Retype each entry below, keeping every character the same.

Source material:
"""

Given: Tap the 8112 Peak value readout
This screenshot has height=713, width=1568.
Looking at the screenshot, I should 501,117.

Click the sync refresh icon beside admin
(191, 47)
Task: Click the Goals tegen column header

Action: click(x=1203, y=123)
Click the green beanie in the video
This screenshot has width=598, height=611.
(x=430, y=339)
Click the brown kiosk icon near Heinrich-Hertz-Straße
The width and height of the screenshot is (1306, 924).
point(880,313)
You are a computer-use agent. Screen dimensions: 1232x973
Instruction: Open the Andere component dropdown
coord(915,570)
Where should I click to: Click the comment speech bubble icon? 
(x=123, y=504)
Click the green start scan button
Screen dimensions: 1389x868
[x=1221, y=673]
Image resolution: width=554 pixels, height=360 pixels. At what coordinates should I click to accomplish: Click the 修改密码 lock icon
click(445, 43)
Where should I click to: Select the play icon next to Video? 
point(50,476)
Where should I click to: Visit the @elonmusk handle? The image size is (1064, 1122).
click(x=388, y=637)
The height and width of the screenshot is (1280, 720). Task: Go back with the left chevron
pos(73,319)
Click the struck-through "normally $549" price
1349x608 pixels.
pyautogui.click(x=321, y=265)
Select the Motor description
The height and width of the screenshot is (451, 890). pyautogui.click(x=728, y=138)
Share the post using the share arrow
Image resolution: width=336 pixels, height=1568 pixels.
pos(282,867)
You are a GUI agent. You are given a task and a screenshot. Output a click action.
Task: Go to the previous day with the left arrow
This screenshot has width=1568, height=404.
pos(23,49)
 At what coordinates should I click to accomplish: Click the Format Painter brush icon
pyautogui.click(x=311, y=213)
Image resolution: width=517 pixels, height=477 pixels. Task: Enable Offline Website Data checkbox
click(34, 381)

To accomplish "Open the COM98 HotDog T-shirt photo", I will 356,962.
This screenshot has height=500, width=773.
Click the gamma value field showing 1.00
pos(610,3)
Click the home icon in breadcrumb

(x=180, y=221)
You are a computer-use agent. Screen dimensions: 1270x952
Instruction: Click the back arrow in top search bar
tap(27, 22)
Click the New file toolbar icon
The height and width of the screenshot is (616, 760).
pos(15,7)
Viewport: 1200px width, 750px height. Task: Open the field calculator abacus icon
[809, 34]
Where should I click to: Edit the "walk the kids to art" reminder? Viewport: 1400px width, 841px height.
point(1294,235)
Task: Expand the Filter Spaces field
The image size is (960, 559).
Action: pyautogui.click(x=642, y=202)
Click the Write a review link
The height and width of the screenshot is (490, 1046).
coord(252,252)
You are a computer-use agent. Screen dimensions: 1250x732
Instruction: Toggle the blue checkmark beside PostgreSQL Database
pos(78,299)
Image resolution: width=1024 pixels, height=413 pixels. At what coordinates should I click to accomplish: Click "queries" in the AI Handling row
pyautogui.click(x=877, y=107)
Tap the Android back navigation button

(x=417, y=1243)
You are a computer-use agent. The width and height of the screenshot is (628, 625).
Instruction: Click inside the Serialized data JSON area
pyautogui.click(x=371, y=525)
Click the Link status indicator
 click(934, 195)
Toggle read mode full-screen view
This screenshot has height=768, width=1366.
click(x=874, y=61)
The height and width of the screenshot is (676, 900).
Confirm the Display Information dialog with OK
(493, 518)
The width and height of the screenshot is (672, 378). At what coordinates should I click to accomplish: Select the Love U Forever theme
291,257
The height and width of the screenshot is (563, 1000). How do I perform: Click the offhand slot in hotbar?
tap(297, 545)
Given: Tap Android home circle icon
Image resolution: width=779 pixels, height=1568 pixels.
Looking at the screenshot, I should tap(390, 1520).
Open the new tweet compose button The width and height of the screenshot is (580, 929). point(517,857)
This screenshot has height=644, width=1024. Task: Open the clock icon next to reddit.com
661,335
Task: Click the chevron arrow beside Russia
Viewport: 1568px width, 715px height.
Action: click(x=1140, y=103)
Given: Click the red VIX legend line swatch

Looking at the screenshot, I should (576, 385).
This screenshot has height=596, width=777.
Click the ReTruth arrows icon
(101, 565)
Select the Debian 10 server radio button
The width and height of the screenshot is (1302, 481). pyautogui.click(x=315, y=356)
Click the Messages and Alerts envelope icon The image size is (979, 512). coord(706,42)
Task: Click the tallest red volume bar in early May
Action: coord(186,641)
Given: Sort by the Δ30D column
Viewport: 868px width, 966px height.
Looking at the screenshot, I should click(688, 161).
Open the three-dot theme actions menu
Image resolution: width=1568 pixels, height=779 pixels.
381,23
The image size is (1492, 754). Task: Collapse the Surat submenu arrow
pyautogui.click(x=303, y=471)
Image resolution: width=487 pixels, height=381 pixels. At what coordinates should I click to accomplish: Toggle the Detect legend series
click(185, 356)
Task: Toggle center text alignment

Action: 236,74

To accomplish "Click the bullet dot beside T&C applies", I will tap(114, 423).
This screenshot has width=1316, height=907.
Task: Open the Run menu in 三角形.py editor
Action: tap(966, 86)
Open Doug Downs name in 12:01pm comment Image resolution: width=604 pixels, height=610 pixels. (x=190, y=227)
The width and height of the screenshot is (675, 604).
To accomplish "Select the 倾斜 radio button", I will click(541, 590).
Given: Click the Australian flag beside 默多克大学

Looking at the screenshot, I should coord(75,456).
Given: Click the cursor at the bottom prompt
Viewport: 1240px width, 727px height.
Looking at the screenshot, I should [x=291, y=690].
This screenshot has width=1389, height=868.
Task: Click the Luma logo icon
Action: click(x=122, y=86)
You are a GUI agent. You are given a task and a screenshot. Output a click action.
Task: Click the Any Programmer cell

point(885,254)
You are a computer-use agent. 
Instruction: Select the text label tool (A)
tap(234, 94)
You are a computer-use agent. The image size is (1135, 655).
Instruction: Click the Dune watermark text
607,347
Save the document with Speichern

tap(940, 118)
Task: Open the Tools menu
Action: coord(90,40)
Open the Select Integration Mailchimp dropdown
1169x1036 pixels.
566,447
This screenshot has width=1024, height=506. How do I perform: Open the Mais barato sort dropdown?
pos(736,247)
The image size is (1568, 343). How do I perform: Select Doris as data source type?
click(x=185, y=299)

"""

Answer:
Given: Tap the 8112 Peak value readout
This screenshot has height=713, width=1568.
Looking at the screenshot, I should 501,117.

Click the sync refresh icon beside admin
(191, 47)
Task: Click the Goals tegen column header

Action: click(x=1203, y=123)
Click the green beanie in the video
This screenshot has width=598, height=611.
(x=430, y=339)
Click the brown kiosk icon near Heinrich-Hertz-Straße
The width and height of the screenshot is (1306, 924).
point(880,313)
You are a computer-use agent. Screen dimensions: 1232x973
Instruction: Open the Andere component dropdown
coord(915,570)
Where should I click to: Click the comment speech bubble icon? 
(x=123, y=504)
Click the green start scan button
Screen dimensions: 1389x868
[x=1221, y=673]
Image resolution: width=554 pixels, height=360 pixels. At what coordinates should I click to accomplish: Click the 修改密码 lock icon
click(445, 43)
Where should I click to: Select the play icon next to Video? 
point(50,476)
Where should I click to: Visit the @elonmusk handle? The image size is (1064, 1122).
click(x=388, y=637)
The height and width of the screenshot is (1280, 720). Task: Go back with the left chevron
pos(73,319)
Click the struck-through "normally $549" price
1349x608 pixels.
pyautogui.click(x=321, y=265)
Select the Motor description
The height and width of the screenshot is (451, 890). pyautogui.click(x=728, y=138)
Share the post using the share arrow
Image resolution: width=336 pixels, height=1568 pixels.
pos(282,867)
You are a GUI agent. You are given a task and a screenshot. Output a click action.
Task: Go to the previous day with the left arrow
This screenshot has width=1568, height=404.
pos(23,49)
 At what coordinates should I click to accomplish: Click the Format Painter brush icon
pyautogui.click(x=311, y=213)
Image resolution: width=517 pixels, height=477 pixels. Task: Enable Offline Website Data checkbox
click(34, 381)

To accomplish "Open the COM98 HotDog T-shirt photo", I will 356,962.
This screenshot has height=500, width=773.
Click the gamma value field showing 1.00
pos(610,3)
Click the home icon in breadcrumb

(x=180, y=221)
You are a computer-use agent. Screen dimensions: 1270x952
Instruction: Click the back arrow in top search bar
tap(27, 22)
Click the New file toolbar icon
The height and width of the screenshot is (616, 760).
pos(15,7)
Viewport: 1200px width, 750px height. Task: Open the field calculator abacus icon
[809, 34]
Where should I click to: Edit the "walk the kids to art" reminder? Viewport: 1400px width, 841px height.
point(1294,235)
Task: Expand the Filter Spaces field
The image size is (960, 559).
Action: pyautogui.click(x=642, y=202)
Click the Write a review link
The height and width of the screenshot is (490, 1046).
coord(252,252)
You are a computer-use agent. Screen dimensions: 1250x732
Instruction: Toggle the blue checkmark beside PostgreSQL Database
pos(78,299)
Image resolution: width=1024 pixels, height=413 pixels. At what coordinates should I click to accomplish: Click "queries" in the AI Handling row
pyautogui.click(x=877, y=107)
Tap the Android back navigation button

(x=417, y=1243)
You are a computer-use agent. The width and height of the screenshot is (628, 625).
Instruction: Click inside the Serialized data JSON area
pyautogui.click(x=371, y=525)
Click the Link status indicator
 click(934, 195)
Toggle read mode full-screen view
This screenshot has height=768, width=1366.
click(x=874, y=61)
The height and width of the screenshot is (676, 900).
Confirm the Display Information dialog with OK
(493, 518)
The width and height of the screenshot is (672, 378). At what coordinates should I click to accomplish: Select the Love U Forever theme
291,257
The height and width of the screenshot is (563, 1000). How do I perform: Click the offhand slot in hotbar?
tap(297, 545)
Given: Tap Android home circle icon
Image resolution: width=779 pixels, height=1568 pixels.
Looking at the screenshot, I should tap(390, 1520).
Open the new tweet compose button The width and height of the screenshot is (580, 929). point(517,857)
This screenshot has height=644, width=1024. Task: Open the clock icon next to reddit.com
661,335
Task: Click the chevron arrow beside Russia
Viewport: 1568px width, 715px height.
Action: click(x=1140, y=103)
Given: Click the red VIX legend line swatch

Looking at the screenshot, I should (576, 385).
This screenshot has height=596, width=777.
Click the ReTruth arrows icon
(101, 565)
Select the Debian 10 server radio button
The width and height of the screenshot is (1302, 481). pyautogui.click(x=315, y=356)
Click the Messages and Alerts envelope icon The image size is (979, 512). coord(706,42)
Task: Click the tallest red volume bar in early May
Action: coord(186,641)
Given: Sort by the Δ30D column
Viewport: 868px width, 966px height.
Looking at the screenshot, I should click(688, 161).
Open the three-dot theme actions menu
Image resolution: width=1568 pixels, height=779 pixels.
381,23
The image size is (1492, 754). Task: Collapse the Surat submenu arrow
pyautogui.click(x=303, y=471)
Image resolution: width=487 pixels, height=381 pixels. At what coordinates should I click to accomplish: Toggle the Detect legend series
click(185, 356)
Task: Toggle center text alignment

Action: 236,74

To accomplish "Click the bullet dot beside T&C applies", I will tap(114, 423).
This screenshot has width=1316, height=907.
Task: Open the Run menu in 三角形.py editor
Action: tap(966, 86)
Open Doug Downs name in 12:01pm comment Image resolution: width=604 pixels, height=610 pixels. (x=190, y=227)
The width and height of the screenshot is (675, 604).
To accomplish "Select the 倾斜 radio button", I will click(541, 590).
Given: Click the Australian flag beside 默多克大学

Looking at the screenshot, I should coord(75,456).
Given: Click the cursor at the bottom prompt
Viewport: 1240px width, 727px height.
Looking at the screenshot, I should [x=291, y=690].
This screenshot has width=1389, height=868.
Task: Click the Luma logo icon
Action: click(x=122, y=86)
You are a GUI agent. You are given a task and a screenshot. Output a click action.
Task: Click the Any Programmer cell

point(885,254)
You are a computer-use agent. 
Instruction: Select the text label tool (A)
tap(234, 94)
You are a computer-use agent. The image size is (1135, 655).
Instruction: Click the Dune watermark text
607,347
Save the document with Speichern

tap(940, 118)
Task: Open the Tools menu
Action: coord(90,40)
Open the Select Integration Mailchimp dropdown
1169x1036 pixels.
566,447
This screenshot has width=1024, height=506. How do I perform: Open the Mais barato sort dropdown?
pos(736,247)
The image size is (1568, 343). How do I perform: Select Doris as data source type?
click(x=185, y=299)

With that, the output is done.